> Stated problem:
Write the next part of the mailing-list thread about Parquet v1/v2 pages and spec versions, picking up after its last line.

> Selection:
>
> I am not sure 2.0 means the v2 pages here. I think there was/is a bit of
> confusion between the v1/v2 pages and the parquet-mr releases. Maybe the
> parquet-format releases are also part of it.


+1 to the confusion part.  The reason why I originally started this thread
is that none of this is entirely clear to me from existing documentation.

In particular it is confusing to me to say that the V2 Spec is not yet
finished when it looks like there have been multiple V2 Format releases.

It would be extremely useful to have documentation relating features to:
1.  The version of the spec they are part of
2.  There current status in reference implementations

Thanks,
Micah


On Tue, Oct 13, 2020 at 1:51 AM Gabor Szadovszky <ga...@apache.org> wrote:

> I am not sure 2.0 means the v2 pages here. I think there was/is a bit of
> confusion between the v1/v2 pages and the parquet-mr releases. Maybe the
> parquet-format releases are also part of it.
> In this table many features are not related to the pages so I don't think
> the "Expected release" meant the v1/v2 pages. I guess there was an earlier
> plan to release parquet-mr 2.0 with the v2 pages but then v2 pages were
> released in a 1.x release while 2.0 is not planned yet. (I was not in the
> community that time so I'm only guessing.)
>
> Also worth to mention that it seems to be not related to the parquet-format
> releases which means that based on the spec the implementations were/are
> not limited by this table.
>
>
> On Mon, Oct 12, 2020 at 6:53 PM Ryan Blue <rb...@netflix.com.invalid>
> wrote:
>
> > I remembered that there used to be a table. Looks like it was removed:
> >
> >
> https://github.com/apache/parquet-mr/commit/aed9097640c7adffe1151b32e86b5efc3702c657?short_path=b335630#diff-04c6e90faac2675aa89e2176d2eec7d8
> >
> > The table used to list delta as a 2.0 feature.
> >
> > On Mon, Oct 12, 2020 at 1:38 AM Gabor Szadovszky <ga...@apache.org>
> wrote:
> >
> > > That answer I wrote to the other thread was based on the current code.
> So
> > > that is how parquet-mr is working now. It does not mean though how
> shall
> > it
> > > work or how it works in other implementations. Unfortunately, the spec
> > does
> > > not say anything about v1 and v2 in the context of encodings.
> > > Meanwhile, enabling the "new" encodings in v1 may generate
> compatibility
> > > issues with other implementations. (I am not sure how would the
> existing
> > > releases of parquet-mr behave if they have to read v1 pages with these
> > > encodings but I believe it would work fine.)

> Record list:

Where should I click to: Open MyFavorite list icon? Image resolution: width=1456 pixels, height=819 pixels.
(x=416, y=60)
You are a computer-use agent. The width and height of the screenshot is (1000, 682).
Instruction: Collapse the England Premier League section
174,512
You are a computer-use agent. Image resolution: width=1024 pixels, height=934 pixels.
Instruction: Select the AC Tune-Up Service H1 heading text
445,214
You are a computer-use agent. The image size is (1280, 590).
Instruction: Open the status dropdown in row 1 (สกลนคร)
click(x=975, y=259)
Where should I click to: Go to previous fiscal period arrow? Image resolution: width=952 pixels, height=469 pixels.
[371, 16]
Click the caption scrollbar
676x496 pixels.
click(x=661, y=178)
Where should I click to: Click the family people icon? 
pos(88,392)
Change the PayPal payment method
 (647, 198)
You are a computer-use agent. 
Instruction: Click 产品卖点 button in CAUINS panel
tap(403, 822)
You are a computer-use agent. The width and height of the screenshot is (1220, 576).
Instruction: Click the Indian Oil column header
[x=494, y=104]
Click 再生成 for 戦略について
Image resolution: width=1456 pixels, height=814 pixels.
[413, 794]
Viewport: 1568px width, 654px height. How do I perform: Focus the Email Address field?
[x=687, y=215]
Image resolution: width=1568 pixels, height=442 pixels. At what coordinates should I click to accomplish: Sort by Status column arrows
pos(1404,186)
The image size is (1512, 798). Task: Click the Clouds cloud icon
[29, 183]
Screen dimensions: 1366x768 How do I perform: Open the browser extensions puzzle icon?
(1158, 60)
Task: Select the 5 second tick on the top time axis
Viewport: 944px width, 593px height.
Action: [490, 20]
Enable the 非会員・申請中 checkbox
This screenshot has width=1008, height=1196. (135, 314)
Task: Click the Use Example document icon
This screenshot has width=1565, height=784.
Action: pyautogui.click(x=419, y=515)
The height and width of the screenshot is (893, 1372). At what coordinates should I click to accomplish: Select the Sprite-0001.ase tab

> Reply:
> > >
> > > I think, it would be a good idea to keep the existing default behavior
> as
> > > is but introduce some new flags where the user may set/suggest
> encodings
> > > for the different columns. This way the user can hold the risk of being
> > > potentially incompatible with other implementations (for the time
> being)
> > > and also can fine tune the encodings for the data. This way we can also
> > > introduce some new encodings that are better in some cases (e.g. lossy
> > > compression for floating point numbers).
> > >
> > > What do you guys thing?
> > > (I would be happy to help anyone would like to contribute in this
> topic.)
> > >
> > > Cheers,
> > > Gabor
> > >
> > > On Sat, Oct 10, 2020 at 2:18 AM Jacques Nadeau <jacq...@apache.org>
> > wrote:
> > >
> > > > Gabor seems to agree that delta is V2 only.
> > > >
> > > > To summarize, no delta encodings are used for V1 pages. They are
> > > available
> > > > > for V2 only.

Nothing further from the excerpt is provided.